SUBITEM 77Q(1)(e)
CDC NVEST STRATEGIC INCOME FUND
AGREEMENT made as of this 1st day of September, 2003, by and between CDC
Nvest Funds Trust I, a Massachusetts business trust (the "Trust"), with respect
to its CDC Nvest Strategic Income Fund series (the "Series"), and Xxxxxx, Xxxxxx
& Company, L.P., a Delaware limited partnership (the "Adviser").
WITNESSETH:
WHEREAS, the Trust and the Adviser wish to enter into an agreement setting
forth the terms upon which the Adviser will perform certain services for the
Series;
NOW THEREFORE, in consideration of the premises and covenants hereinafter
contained, the parties agree as follows:
1. The Trust hereby employs the Adviser to manage the investment and
reinvestment of the assets belonging to the Series and to perform the other
services herein set forth, subject to the supervision of the Board of Trustees
of the Trust. The Adviser hereby accepts such employment and agrees, at its own
expense, to render the services and to assume the obligations herein set forth,
for the compensation herein provided. The Adviser shall for all purposes herein
be deemed to be an independent contractor and shall, unless otherwise expressly
provided or authorized, have no authority to act for or represent the Trust in
any way or otherwise be deemed an agent of the Trust.

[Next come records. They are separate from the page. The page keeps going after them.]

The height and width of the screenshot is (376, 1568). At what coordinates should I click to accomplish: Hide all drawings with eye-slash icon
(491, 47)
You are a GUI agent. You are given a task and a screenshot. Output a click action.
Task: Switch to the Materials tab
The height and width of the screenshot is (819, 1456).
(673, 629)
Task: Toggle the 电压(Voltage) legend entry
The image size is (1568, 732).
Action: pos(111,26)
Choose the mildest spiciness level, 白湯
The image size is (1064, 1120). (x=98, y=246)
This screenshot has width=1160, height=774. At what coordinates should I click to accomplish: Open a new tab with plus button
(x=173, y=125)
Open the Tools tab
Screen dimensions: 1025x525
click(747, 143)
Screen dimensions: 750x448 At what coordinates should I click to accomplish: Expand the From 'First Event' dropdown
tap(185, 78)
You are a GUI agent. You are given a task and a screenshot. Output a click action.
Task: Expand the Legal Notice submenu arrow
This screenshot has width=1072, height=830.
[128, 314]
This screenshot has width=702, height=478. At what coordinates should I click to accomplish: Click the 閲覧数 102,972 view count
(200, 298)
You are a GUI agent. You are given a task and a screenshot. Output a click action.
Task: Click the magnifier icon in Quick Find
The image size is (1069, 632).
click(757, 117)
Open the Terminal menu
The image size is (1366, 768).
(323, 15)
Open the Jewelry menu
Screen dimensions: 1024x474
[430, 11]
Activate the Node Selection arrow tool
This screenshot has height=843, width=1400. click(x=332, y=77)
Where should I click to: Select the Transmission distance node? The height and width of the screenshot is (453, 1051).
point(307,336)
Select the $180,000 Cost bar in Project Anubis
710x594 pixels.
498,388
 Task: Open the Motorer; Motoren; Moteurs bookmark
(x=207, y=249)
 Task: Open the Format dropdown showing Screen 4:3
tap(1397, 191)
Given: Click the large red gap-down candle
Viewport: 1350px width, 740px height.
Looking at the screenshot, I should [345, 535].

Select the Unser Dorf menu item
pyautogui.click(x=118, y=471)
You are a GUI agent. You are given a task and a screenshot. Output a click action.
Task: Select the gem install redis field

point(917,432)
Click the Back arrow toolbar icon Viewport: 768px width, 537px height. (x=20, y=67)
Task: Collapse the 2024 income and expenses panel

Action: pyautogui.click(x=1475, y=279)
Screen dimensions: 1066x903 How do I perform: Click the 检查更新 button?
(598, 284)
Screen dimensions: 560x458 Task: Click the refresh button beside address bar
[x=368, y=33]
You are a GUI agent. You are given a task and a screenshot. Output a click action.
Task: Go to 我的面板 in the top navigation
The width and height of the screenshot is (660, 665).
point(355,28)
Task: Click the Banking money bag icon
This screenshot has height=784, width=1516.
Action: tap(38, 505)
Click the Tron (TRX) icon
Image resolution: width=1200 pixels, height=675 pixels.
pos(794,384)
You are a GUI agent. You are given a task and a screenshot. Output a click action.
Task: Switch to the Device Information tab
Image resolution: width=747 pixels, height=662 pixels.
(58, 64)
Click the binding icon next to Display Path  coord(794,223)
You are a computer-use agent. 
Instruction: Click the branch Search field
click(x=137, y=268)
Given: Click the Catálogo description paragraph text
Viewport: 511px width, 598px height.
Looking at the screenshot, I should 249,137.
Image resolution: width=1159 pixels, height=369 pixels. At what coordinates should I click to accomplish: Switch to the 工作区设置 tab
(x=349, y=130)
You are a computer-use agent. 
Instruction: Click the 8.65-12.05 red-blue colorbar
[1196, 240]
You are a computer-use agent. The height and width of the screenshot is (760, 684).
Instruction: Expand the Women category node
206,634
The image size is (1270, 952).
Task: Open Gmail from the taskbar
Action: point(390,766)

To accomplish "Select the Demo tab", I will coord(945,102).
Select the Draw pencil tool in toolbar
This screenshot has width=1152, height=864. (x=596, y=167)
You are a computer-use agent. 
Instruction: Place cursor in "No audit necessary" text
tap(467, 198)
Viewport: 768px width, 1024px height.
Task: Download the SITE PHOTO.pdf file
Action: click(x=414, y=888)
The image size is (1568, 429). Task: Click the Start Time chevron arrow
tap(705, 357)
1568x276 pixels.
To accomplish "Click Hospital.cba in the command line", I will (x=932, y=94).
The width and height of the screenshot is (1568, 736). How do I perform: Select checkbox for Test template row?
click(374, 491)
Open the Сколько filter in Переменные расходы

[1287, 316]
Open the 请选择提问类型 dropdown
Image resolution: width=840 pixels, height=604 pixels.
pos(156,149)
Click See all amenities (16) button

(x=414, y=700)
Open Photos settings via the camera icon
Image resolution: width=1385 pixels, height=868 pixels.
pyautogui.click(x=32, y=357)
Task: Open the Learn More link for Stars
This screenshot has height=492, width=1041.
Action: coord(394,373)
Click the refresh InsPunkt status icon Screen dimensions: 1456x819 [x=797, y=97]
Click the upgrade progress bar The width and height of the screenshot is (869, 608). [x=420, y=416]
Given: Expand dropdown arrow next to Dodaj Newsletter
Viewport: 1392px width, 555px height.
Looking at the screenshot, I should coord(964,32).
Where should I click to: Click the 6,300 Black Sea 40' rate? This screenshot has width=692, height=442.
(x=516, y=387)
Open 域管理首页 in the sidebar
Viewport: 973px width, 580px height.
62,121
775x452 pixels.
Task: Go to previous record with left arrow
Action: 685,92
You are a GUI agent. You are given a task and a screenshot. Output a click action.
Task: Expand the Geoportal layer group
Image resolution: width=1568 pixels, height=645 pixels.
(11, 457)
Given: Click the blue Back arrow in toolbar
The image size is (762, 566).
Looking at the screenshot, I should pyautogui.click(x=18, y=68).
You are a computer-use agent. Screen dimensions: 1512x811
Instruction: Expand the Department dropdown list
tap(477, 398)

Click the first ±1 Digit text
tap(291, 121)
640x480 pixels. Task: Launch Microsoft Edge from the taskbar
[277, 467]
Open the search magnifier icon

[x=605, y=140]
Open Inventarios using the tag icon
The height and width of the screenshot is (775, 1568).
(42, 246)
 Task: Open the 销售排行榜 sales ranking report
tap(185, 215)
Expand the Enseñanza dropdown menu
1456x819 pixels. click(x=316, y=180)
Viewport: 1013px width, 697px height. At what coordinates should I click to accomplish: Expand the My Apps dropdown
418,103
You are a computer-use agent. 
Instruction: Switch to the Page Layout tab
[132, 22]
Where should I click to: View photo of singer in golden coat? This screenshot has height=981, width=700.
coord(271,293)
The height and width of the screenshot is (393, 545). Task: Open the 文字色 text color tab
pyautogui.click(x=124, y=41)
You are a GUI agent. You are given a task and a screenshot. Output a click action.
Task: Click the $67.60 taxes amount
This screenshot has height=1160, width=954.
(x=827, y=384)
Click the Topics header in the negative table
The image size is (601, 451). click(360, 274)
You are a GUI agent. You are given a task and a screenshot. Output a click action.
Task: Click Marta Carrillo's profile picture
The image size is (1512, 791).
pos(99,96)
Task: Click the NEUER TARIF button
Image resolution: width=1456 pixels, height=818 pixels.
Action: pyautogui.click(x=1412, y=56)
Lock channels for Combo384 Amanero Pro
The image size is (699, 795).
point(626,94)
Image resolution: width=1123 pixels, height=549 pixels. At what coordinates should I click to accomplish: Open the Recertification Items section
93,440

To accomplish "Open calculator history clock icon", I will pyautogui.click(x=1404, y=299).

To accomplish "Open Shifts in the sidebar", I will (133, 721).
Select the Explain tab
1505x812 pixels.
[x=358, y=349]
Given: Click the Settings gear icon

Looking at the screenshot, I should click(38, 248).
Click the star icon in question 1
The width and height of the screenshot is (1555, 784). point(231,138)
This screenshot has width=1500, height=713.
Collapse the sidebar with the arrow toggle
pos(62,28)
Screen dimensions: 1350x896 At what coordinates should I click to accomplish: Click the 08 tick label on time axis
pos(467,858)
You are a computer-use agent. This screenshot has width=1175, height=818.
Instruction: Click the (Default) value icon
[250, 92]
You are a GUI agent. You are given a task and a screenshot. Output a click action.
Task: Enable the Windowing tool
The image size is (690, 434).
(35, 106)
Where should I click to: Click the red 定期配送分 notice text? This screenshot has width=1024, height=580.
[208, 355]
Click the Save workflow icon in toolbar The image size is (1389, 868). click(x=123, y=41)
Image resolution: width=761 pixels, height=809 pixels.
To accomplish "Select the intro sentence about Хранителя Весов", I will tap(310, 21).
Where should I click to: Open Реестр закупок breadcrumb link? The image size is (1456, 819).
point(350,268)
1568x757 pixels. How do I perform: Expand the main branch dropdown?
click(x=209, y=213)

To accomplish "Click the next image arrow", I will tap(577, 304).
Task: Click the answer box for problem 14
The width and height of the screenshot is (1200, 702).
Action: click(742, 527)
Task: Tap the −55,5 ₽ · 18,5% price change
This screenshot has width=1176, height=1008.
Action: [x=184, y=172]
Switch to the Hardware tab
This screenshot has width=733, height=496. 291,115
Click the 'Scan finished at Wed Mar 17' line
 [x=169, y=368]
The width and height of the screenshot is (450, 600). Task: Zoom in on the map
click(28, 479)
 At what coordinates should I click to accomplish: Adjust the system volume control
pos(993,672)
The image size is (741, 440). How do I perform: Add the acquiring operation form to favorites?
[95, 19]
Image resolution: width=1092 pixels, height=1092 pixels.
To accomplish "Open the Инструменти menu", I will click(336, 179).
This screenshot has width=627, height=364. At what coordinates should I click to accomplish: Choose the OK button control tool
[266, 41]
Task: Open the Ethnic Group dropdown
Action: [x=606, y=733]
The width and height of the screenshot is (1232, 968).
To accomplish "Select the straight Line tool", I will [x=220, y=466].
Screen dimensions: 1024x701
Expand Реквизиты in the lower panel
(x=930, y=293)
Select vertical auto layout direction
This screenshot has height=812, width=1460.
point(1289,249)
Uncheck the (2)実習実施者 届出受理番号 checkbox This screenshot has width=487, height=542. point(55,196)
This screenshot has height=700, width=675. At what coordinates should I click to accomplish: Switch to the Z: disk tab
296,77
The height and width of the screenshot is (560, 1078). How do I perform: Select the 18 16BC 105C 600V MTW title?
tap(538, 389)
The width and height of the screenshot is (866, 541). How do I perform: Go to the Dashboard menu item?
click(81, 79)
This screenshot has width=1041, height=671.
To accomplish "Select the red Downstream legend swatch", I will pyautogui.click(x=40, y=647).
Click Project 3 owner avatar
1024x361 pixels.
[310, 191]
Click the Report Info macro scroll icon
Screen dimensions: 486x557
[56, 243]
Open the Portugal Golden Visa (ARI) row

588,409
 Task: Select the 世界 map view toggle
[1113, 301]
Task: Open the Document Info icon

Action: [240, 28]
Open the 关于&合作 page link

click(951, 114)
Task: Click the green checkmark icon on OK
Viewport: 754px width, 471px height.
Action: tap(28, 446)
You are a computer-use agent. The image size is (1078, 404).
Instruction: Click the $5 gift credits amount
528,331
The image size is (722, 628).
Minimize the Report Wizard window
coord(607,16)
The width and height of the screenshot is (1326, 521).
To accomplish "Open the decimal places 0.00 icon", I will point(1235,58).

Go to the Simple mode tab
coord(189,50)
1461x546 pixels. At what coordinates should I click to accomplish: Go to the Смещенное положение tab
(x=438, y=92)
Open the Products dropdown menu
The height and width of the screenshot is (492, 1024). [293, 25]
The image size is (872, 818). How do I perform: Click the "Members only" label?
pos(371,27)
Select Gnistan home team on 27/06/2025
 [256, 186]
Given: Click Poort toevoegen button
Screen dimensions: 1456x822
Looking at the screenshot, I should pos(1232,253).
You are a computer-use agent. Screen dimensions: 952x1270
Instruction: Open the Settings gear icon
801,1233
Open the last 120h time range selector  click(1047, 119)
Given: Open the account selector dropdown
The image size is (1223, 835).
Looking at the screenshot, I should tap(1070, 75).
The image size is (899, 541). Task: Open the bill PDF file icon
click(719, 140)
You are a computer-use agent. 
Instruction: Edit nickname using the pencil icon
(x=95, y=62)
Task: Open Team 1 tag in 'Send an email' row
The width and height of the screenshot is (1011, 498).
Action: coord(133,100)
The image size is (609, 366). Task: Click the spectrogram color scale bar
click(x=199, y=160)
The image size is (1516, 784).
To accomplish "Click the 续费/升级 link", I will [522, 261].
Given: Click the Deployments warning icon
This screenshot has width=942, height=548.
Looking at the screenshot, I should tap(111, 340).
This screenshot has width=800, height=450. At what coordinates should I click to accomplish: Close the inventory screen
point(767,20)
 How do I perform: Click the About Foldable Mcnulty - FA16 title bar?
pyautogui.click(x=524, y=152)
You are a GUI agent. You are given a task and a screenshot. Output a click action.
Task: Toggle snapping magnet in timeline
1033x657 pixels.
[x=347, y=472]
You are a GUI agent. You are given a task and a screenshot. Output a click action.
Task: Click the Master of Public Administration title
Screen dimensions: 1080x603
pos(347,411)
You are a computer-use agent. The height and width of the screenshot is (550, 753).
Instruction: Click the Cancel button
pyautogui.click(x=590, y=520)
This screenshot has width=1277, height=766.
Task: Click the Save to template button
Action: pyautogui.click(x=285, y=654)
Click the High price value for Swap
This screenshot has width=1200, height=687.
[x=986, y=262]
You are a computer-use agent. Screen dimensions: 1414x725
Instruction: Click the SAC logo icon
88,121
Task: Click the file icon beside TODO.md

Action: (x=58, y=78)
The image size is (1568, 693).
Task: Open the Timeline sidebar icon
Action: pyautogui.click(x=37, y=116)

2. In carrying out its obligations to manage the investment and
reinvestment of the assets belonging to the Series, the Adviser shall:
(a) obtain and evaluate such economic, statistical and financial data
and information and undertake such additional investment research as it
shall believe necessary or advisable for the management of the investment
and reinvestment of the assets belonging to the Series in accordance with
the Series' investment objective and policies;
(b) take such steps as are necessary to implement the investment
policies of the Series by purchase and sale of securities, including the
placing of orders for such purchase and sale with brokers or dealers
selected by the Adviser. In the selection of such brokers or dealers and
the placing of such orders, the Adviser shall always seek best execution
(except to the extent permitted by the next sentence hereof), which is to
place the Series' portfolio transactions where it can obtain the most
favorable combination of price and execution services in particular
transactions or provided on a continuing basis by a broker or dealer, and
to deal directly with a principal market maker in connection with
over-the-counter transactions, except when it is believed that best
execution is obtainable elsewhere. Subject to such policies, if any, as the
Board of Trustees of the Trust may determine, the Adviser shall not be
deemed to have acted unlawfully or to have breached any duty created by
this Agreement or otherwise solely by reason of having caused the Series to
pay a broker or dealer that provides brokerage and research services to the
Adviser an amount of commission for effecting a portfolio investment
transaction in excess of the amount of commission another broker or dealer
would have charged for effecting that transaction, if the Adviser
determines in good faith that such amount of commission was reasonable in
relation to the value of the brokerage and research services provided by
such broker or dealer, viewed in terms of either that particular
transaction or the Adviser's overall responsibilities with respect to the
Series and to other clients of the Adviser as to which the Adviser
exercises investment discretion; and
(c) regularly report to the Board of Trustees with respect to the
implementation of the investment policies of the Series.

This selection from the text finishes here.